Collected data:
◆ ◆ ◆ ◆ ◆ ◆ ◆
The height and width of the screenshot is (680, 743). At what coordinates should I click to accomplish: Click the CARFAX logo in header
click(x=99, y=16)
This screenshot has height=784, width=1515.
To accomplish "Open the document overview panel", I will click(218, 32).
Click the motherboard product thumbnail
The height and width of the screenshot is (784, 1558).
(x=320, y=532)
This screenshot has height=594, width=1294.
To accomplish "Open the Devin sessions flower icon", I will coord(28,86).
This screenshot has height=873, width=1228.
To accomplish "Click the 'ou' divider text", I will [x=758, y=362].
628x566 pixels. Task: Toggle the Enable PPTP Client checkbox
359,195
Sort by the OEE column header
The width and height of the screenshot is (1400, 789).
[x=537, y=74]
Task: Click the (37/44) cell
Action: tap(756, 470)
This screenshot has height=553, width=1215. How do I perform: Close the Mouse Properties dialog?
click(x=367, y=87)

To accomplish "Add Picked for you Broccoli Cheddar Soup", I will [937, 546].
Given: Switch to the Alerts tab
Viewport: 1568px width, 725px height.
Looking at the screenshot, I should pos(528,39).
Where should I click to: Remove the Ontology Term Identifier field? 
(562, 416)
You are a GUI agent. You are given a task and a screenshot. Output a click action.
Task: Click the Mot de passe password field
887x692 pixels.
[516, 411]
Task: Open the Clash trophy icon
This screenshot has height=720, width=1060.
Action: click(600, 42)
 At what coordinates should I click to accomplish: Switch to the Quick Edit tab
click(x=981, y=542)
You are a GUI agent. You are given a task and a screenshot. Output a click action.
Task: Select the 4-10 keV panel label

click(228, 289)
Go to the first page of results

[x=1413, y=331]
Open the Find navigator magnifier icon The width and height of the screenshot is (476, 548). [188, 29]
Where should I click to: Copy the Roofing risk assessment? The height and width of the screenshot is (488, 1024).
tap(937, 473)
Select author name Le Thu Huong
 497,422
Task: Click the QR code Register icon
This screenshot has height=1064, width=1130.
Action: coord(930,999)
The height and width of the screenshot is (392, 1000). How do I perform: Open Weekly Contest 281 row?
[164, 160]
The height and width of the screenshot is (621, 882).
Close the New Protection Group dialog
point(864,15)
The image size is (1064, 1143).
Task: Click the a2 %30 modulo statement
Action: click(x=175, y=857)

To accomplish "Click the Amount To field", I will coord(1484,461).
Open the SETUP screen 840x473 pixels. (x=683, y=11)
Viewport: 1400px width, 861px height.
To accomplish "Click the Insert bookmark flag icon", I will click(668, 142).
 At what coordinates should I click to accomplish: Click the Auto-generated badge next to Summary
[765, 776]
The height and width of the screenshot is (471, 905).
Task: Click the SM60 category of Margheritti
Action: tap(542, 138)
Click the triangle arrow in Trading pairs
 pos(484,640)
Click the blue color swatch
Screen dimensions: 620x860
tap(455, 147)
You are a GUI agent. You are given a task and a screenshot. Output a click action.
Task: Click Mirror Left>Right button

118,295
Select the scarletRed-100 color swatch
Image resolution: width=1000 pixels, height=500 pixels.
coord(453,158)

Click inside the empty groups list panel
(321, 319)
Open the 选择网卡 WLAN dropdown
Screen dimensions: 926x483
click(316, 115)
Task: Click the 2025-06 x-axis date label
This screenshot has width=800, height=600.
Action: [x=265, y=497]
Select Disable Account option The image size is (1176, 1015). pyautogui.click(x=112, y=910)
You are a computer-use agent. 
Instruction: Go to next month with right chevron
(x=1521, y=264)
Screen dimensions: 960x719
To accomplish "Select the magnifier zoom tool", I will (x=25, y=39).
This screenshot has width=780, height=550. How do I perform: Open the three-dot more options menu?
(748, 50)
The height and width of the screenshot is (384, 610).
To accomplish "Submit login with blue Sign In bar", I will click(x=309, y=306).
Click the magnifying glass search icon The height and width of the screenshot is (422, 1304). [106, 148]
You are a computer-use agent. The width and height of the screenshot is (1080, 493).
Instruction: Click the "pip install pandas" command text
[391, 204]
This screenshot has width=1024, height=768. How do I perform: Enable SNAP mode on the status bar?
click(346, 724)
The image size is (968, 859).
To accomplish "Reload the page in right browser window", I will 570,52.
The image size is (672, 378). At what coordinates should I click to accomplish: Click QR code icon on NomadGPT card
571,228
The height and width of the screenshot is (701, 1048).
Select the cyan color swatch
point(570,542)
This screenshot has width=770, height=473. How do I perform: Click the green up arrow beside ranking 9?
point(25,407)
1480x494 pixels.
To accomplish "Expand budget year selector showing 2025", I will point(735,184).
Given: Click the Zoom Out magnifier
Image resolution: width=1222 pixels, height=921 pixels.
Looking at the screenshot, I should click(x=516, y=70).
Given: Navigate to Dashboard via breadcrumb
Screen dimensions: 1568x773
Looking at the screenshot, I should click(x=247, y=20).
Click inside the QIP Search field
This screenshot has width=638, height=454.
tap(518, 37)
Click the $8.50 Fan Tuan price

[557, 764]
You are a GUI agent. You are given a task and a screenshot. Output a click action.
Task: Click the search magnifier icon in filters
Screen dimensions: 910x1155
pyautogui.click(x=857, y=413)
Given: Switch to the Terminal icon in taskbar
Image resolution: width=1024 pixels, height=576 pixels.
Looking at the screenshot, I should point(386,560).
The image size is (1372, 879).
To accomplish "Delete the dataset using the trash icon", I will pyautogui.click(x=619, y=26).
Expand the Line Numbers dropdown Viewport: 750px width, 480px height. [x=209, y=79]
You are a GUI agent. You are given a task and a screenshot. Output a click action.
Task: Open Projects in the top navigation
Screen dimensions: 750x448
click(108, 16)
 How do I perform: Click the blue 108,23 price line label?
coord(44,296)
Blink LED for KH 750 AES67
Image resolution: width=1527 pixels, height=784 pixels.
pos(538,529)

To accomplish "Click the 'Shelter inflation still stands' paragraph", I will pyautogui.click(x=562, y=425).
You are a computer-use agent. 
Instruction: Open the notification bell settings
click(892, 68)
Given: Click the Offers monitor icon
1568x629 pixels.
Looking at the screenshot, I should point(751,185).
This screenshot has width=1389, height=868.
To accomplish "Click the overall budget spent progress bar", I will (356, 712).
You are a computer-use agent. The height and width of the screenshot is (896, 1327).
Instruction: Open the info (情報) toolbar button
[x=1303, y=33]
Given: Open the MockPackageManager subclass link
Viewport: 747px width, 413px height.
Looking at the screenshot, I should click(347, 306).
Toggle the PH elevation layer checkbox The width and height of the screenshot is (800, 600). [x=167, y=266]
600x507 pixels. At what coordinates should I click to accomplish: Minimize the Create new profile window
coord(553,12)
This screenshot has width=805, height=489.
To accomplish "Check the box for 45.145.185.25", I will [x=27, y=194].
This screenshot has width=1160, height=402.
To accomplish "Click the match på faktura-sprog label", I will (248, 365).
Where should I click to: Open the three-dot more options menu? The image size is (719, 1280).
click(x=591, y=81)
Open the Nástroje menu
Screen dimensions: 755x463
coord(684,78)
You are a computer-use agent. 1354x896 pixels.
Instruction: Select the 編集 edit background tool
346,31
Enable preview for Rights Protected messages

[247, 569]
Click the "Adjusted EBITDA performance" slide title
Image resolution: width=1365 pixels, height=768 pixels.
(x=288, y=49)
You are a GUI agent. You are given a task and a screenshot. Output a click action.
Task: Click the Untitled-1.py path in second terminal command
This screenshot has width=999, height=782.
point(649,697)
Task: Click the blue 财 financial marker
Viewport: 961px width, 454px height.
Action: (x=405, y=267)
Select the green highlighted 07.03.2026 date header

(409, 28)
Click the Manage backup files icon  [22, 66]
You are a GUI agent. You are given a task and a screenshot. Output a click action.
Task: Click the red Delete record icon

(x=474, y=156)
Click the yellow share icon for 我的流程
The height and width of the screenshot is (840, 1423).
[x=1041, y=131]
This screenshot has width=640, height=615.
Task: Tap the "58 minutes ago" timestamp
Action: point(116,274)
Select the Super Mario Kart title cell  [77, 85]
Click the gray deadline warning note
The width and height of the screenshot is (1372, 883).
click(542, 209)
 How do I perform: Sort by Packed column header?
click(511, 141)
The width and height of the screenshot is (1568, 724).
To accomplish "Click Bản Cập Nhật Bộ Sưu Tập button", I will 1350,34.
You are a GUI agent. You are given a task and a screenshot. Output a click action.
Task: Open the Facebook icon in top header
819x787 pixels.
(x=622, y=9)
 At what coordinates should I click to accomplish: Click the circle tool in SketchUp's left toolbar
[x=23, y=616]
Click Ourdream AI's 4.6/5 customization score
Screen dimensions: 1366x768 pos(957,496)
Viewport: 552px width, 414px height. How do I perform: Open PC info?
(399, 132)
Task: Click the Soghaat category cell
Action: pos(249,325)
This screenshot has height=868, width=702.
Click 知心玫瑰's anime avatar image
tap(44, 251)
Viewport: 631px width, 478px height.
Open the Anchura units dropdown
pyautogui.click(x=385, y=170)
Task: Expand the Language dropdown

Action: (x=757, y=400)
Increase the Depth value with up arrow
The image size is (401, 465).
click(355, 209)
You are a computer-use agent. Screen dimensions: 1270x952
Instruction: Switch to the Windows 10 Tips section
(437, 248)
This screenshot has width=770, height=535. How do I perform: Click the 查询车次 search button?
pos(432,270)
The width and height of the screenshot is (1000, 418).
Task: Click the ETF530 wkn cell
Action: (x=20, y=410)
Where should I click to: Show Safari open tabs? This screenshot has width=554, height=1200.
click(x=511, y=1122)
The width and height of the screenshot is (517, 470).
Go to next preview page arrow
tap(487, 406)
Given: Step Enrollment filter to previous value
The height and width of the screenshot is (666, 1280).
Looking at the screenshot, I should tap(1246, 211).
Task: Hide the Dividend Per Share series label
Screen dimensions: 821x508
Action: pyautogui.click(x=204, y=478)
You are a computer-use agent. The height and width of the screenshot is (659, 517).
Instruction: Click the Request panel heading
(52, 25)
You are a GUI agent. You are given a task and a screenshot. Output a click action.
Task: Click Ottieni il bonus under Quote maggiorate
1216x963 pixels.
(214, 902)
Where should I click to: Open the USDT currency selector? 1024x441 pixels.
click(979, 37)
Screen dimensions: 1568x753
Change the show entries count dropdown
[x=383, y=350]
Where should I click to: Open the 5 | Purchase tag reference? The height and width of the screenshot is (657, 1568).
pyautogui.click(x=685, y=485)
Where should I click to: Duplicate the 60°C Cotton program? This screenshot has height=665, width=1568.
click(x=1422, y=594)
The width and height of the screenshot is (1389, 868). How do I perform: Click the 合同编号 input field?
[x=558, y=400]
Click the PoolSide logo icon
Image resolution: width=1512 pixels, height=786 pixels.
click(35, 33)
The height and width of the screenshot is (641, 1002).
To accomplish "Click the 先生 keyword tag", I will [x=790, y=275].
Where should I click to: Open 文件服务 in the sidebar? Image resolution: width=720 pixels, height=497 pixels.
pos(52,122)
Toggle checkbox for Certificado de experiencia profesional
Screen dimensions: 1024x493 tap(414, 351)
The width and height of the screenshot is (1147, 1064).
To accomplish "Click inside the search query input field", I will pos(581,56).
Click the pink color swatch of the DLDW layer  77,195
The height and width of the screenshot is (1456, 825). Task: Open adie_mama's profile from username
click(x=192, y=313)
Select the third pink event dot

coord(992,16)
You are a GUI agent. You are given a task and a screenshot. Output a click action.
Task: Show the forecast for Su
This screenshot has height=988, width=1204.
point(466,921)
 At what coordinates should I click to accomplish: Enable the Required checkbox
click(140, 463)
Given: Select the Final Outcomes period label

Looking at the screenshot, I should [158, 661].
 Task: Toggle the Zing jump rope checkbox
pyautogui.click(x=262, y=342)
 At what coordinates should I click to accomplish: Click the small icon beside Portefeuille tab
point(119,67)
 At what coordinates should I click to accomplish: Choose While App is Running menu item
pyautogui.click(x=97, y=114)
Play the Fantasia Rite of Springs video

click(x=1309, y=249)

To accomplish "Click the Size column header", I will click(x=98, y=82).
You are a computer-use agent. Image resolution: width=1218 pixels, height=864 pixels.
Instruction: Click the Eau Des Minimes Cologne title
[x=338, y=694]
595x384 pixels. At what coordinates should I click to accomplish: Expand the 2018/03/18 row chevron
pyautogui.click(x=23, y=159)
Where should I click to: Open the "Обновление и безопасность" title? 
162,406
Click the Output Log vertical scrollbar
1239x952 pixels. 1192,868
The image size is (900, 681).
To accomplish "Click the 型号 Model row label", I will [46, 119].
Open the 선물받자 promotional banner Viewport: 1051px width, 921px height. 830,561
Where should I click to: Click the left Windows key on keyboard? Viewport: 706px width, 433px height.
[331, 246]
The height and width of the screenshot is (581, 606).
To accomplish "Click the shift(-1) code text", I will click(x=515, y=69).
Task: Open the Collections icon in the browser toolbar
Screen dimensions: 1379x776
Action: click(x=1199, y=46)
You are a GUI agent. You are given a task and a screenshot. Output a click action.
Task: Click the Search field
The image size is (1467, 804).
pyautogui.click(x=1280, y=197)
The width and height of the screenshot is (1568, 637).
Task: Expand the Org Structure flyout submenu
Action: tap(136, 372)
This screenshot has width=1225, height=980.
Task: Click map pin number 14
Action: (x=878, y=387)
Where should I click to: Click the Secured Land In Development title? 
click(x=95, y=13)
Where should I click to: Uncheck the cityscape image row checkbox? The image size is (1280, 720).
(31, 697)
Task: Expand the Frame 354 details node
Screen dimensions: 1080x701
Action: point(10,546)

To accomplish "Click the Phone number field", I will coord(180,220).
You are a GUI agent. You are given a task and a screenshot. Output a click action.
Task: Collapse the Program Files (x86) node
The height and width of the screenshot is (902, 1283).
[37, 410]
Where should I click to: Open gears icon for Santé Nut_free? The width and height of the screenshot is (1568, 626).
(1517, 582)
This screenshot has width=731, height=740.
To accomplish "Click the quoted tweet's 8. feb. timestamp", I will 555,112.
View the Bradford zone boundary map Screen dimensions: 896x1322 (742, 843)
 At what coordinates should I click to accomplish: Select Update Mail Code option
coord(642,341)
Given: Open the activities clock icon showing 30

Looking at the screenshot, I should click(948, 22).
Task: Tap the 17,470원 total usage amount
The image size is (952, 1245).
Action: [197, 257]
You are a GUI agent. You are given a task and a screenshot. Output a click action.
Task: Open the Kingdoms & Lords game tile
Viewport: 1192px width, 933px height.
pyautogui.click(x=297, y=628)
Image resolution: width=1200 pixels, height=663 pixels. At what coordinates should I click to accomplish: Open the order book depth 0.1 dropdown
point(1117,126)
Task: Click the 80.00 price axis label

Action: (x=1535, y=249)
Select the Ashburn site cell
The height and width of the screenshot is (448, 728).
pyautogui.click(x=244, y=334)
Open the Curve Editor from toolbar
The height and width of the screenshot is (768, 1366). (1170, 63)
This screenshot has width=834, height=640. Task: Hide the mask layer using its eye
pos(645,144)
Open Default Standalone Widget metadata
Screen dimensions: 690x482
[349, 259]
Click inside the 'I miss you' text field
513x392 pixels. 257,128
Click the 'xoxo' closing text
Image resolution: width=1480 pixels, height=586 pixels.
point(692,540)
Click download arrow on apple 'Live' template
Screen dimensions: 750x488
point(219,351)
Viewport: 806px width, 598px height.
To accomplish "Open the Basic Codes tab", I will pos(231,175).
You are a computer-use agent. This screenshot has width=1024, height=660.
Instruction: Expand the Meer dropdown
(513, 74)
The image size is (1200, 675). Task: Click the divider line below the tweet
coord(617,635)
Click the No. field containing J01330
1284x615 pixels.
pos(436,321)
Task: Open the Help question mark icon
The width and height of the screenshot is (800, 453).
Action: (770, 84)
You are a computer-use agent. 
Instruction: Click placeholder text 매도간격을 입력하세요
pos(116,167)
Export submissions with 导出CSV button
◆ ◆ ◆ ◆ ◆ ◆ ◆
Exercise goal: Copy, from the lines above, each one that holds "budget".

Written response:
To accomplish "Expand budget year selector showing 2025", I will point(735,184).
To accomplish "Click the overall budget spent progress bar", I will (356, 712).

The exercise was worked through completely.